◆ DIRECTIONS FOR THIS TASK ◆
Take each line from the entries that holds "timestamp" and copy it out.

◆ SUPPLIED RECORDS ◆

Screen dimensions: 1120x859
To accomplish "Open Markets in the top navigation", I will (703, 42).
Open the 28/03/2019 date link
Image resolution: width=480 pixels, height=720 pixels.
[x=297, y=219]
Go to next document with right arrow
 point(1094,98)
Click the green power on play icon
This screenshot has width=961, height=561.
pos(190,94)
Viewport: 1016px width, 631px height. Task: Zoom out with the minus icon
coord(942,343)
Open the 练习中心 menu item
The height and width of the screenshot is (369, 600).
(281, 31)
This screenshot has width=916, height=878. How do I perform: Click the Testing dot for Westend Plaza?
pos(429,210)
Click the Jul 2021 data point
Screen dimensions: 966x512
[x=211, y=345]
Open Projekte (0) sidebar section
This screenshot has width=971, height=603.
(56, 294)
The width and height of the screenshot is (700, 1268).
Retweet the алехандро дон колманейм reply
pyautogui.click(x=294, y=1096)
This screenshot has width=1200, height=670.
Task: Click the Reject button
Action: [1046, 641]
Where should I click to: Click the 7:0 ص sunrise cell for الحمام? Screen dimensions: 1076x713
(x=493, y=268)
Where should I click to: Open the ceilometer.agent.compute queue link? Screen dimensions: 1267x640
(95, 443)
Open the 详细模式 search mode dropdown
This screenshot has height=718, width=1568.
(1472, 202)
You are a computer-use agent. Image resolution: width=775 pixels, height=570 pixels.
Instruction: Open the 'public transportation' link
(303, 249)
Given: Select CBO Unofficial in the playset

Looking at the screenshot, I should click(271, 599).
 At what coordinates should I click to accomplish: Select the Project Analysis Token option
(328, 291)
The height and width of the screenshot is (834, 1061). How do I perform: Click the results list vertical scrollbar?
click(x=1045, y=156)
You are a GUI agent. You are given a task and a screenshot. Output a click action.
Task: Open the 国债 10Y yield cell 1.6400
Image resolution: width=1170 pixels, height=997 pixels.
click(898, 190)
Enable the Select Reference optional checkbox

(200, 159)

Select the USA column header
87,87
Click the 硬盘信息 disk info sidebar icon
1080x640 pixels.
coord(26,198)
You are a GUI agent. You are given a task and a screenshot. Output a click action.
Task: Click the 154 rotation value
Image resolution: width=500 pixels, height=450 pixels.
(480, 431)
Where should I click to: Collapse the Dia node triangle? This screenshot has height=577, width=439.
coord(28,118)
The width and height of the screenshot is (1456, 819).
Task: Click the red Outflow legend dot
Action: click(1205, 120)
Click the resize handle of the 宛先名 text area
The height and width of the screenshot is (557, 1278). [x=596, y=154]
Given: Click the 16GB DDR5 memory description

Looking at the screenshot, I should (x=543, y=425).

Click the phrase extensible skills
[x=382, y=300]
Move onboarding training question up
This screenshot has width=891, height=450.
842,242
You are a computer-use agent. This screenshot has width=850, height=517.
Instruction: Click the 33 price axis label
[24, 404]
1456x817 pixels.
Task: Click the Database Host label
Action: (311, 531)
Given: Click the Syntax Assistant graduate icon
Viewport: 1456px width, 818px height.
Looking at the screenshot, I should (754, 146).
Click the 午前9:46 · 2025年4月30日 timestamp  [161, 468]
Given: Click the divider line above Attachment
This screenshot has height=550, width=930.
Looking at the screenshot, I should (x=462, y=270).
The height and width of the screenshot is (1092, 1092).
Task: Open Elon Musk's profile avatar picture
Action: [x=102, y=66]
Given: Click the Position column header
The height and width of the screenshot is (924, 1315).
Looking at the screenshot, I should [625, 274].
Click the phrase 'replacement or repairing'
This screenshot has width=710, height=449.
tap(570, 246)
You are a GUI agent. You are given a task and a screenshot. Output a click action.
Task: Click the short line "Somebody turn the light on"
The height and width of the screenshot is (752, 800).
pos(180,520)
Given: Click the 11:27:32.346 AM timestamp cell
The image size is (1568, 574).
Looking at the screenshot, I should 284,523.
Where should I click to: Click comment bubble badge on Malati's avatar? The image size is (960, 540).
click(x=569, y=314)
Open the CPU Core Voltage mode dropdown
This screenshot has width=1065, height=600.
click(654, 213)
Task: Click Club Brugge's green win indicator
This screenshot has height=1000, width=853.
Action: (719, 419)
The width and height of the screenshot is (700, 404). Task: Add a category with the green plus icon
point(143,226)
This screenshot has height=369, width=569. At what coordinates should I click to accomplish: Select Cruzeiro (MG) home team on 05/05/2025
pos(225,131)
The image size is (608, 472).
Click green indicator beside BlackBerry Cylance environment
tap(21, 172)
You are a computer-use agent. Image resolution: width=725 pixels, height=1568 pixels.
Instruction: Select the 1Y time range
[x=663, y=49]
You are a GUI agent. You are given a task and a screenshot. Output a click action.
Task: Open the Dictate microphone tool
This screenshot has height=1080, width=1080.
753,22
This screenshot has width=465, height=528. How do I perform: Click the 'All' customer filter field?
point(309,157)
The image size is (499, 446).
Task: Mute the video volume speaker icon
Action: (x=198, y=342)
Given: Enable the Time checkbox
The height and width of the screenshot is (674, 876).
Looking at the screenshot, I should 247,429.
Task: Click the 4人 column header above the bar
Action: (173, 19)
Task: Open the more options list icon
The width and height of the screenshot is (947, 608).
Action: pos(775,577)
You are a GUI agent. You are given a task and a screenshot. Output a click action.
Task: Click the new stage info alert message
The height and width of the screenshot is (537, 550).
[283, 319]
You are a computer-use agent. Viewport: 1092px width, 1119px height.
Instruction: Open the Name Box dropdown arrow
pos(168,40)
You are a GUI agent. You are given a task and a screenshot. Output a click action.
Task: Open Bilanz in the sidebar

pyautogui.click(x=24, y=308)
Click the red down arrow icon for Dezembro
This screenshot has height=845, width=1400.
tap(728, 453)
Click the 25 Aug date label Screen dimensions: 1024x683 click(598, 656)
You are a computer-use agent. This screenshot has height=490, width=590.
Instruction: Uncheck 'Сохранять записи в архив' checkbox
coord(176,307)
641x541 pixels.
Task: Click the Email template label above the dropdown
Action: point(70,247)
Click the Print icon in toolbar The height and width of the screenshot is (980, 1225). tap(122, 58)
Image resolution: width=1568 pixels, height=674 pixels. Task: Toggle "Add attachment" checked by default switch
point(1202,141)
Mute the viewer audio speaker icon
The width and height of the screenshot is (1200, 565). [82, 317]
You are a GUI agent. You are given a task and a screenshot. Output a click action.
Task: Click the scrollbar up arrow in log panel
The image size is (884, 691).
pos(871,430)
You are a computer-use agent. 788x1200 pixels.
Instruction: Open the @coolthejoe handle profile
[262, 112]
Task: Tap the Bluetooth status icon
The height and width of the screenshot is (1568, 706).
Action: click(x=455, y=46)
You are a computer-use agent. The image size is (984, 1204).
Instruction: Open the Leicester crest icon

◆ SOLVED PROBLEM ◆
Click the 午前9:46 · 2025年4月30日 timestamp  [161, 468]
Given: Click the 11:27:32.346 AM timestamp cell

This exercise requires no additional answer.